Requirement: Retype the records word for word, starting at the line that contains "Click the ۱۳۸۰ model year value" and ending at the line that contains "(x=1072, y=101)", with both of those lines included. Leave the pictures out of your answer.

__________________________________________________

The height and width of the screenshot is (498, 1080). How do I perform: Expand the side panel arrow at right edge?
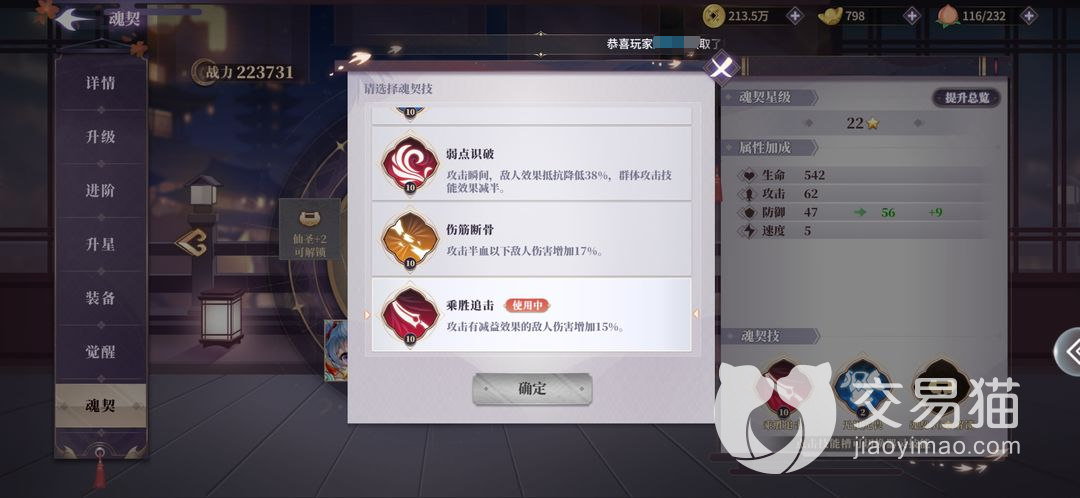click(1068, 352)
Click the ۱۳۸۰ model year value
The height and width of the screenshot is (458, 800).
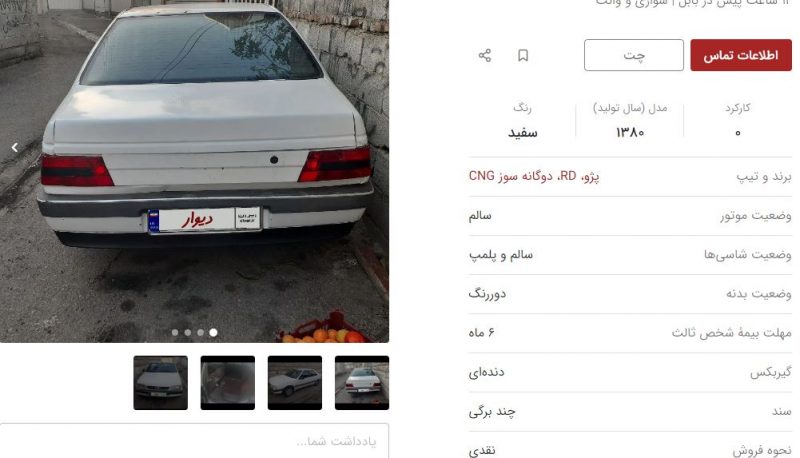click(x=630, y=133)
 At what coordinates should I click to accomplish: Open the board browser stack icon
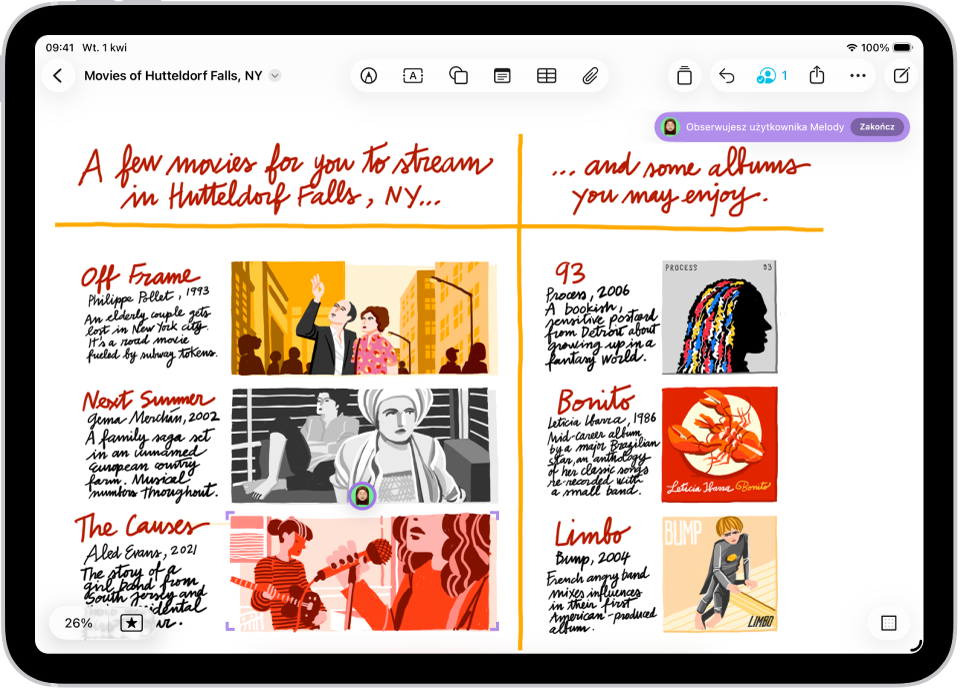[x=684, y=76]
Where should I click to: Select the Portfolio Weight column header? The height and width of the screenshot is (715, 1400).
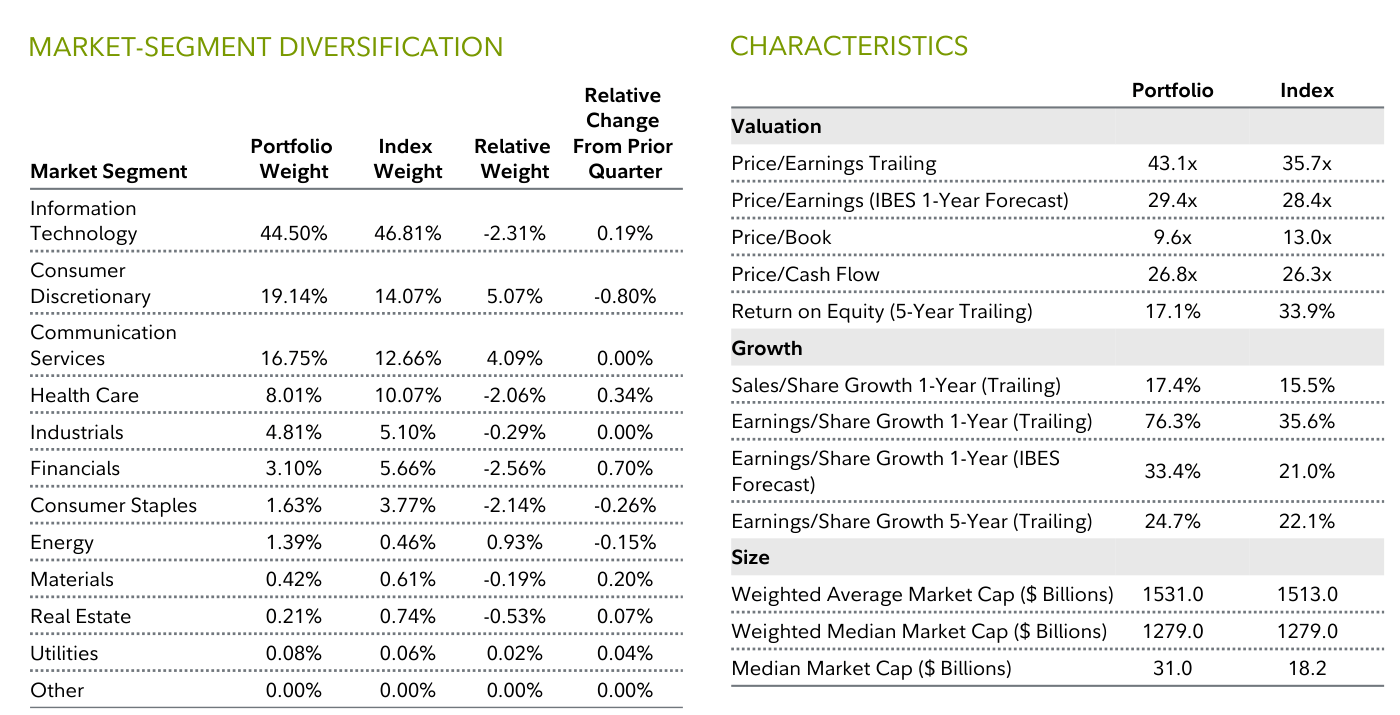point(293,159)
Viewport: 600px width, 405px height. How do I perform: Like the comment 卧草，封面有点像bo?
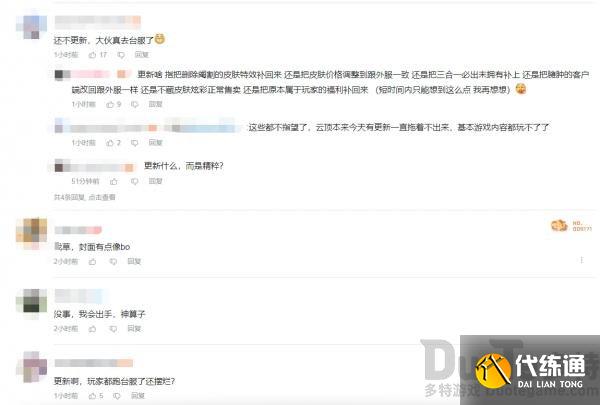[93, 261]
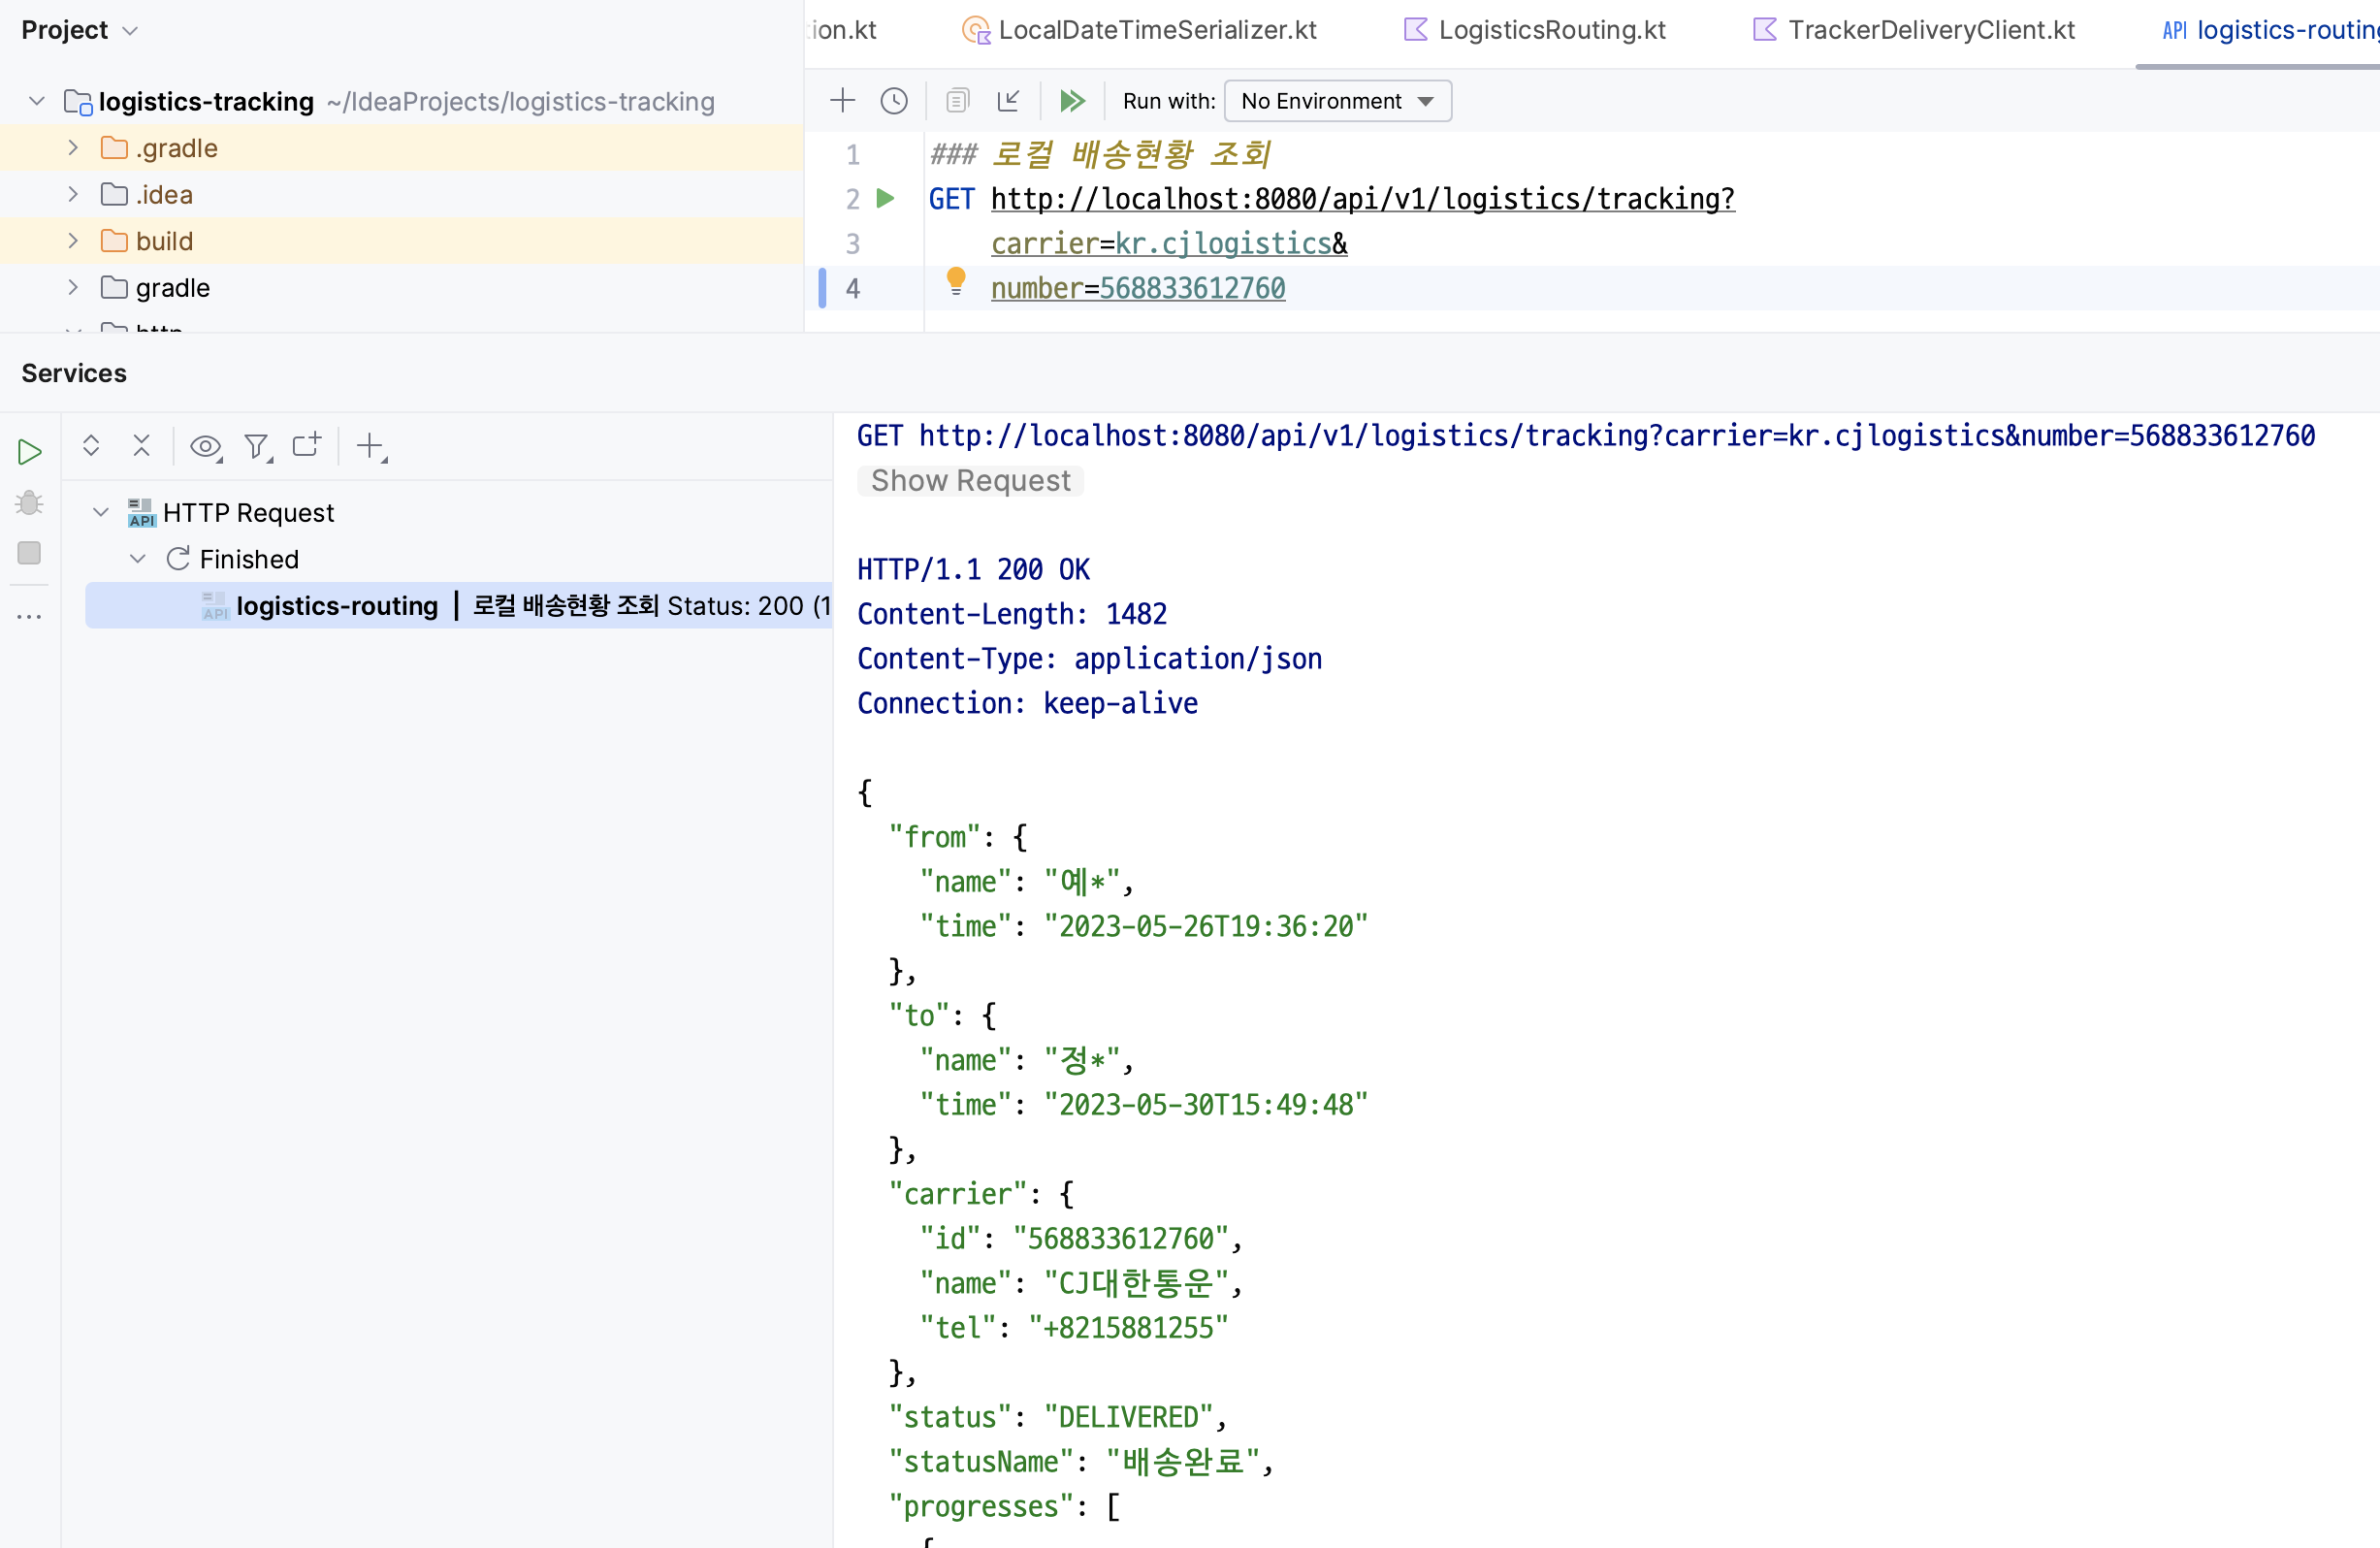Click run all requests double-arrow icon
This screenshot has width=2380, height=1548.
(x=1072, y=101)
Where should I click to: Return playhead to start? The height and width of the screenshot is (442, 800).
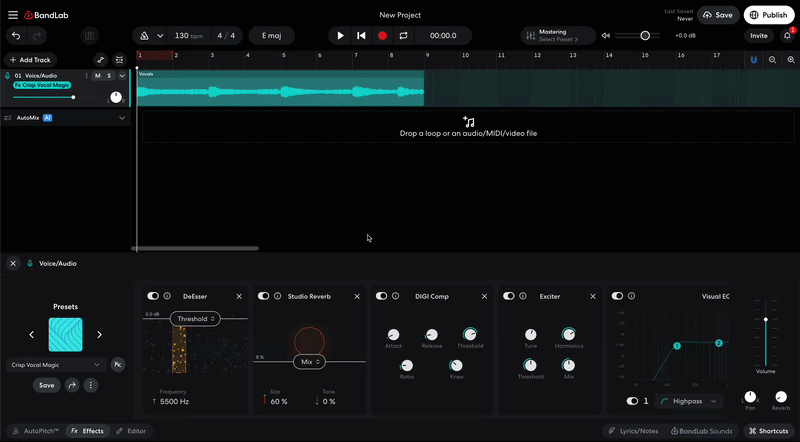(x=361, y=35)
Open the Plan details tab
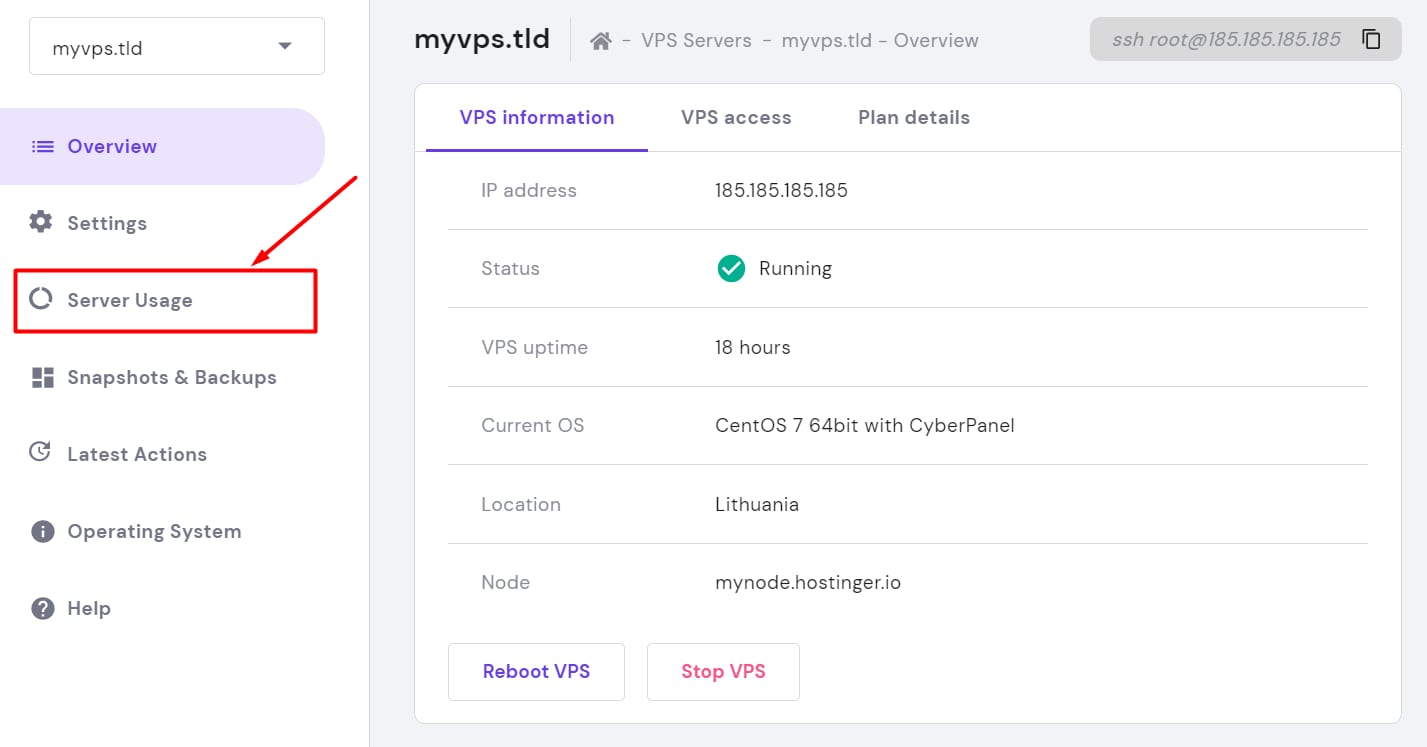1427x747 pixels. [x=913, y=117]
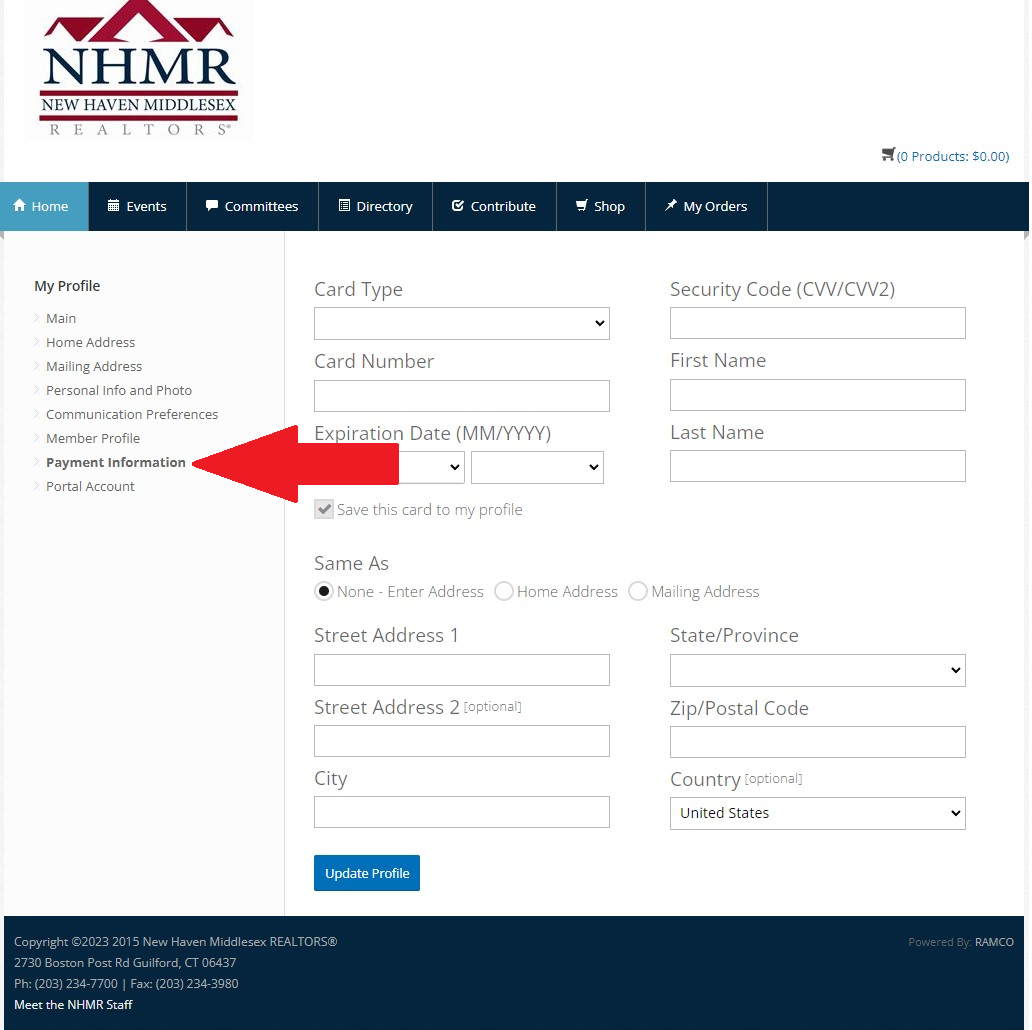The image size is (1032, 1030).
Task: Toggle the Save this card to my profile checkbox
Action: click(x=324, y=509)
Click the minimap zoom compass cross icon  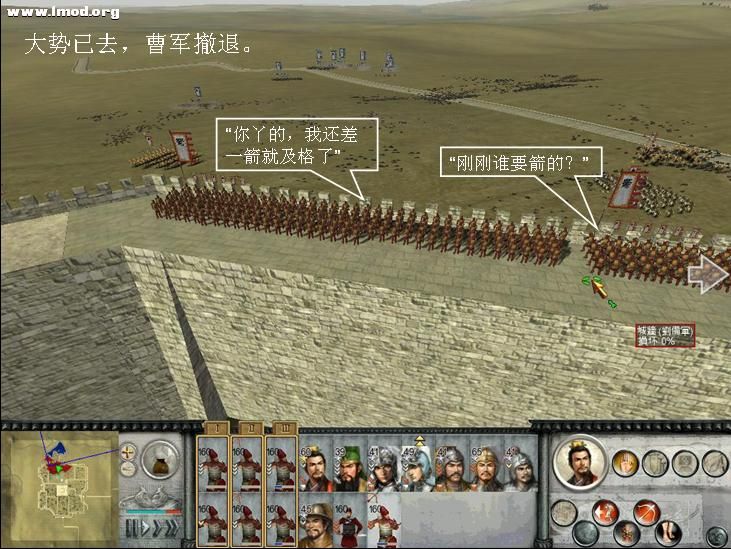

__________________________________________________

Task response:
Click the ۱۳۸۰ model year value
The height and width of the screenshot is (458, 800).
click(x=630, y=133)
 At what coordinates should I click to accomplish: Open the board browser stack icon
[x=684, y=76]
Where should I click to: Select the Portfolio Weight column header? The height and width of the screenshot is (715, 1400).
point(293,159)
Viewport: 600px width, 405px height. How do I perform: Like the comment 卧草，封面有点像bo?
[93, 261]
Click run all requests double-arrow icon
This screenshot has width=2380, height=1548.
(x=1072, y=101)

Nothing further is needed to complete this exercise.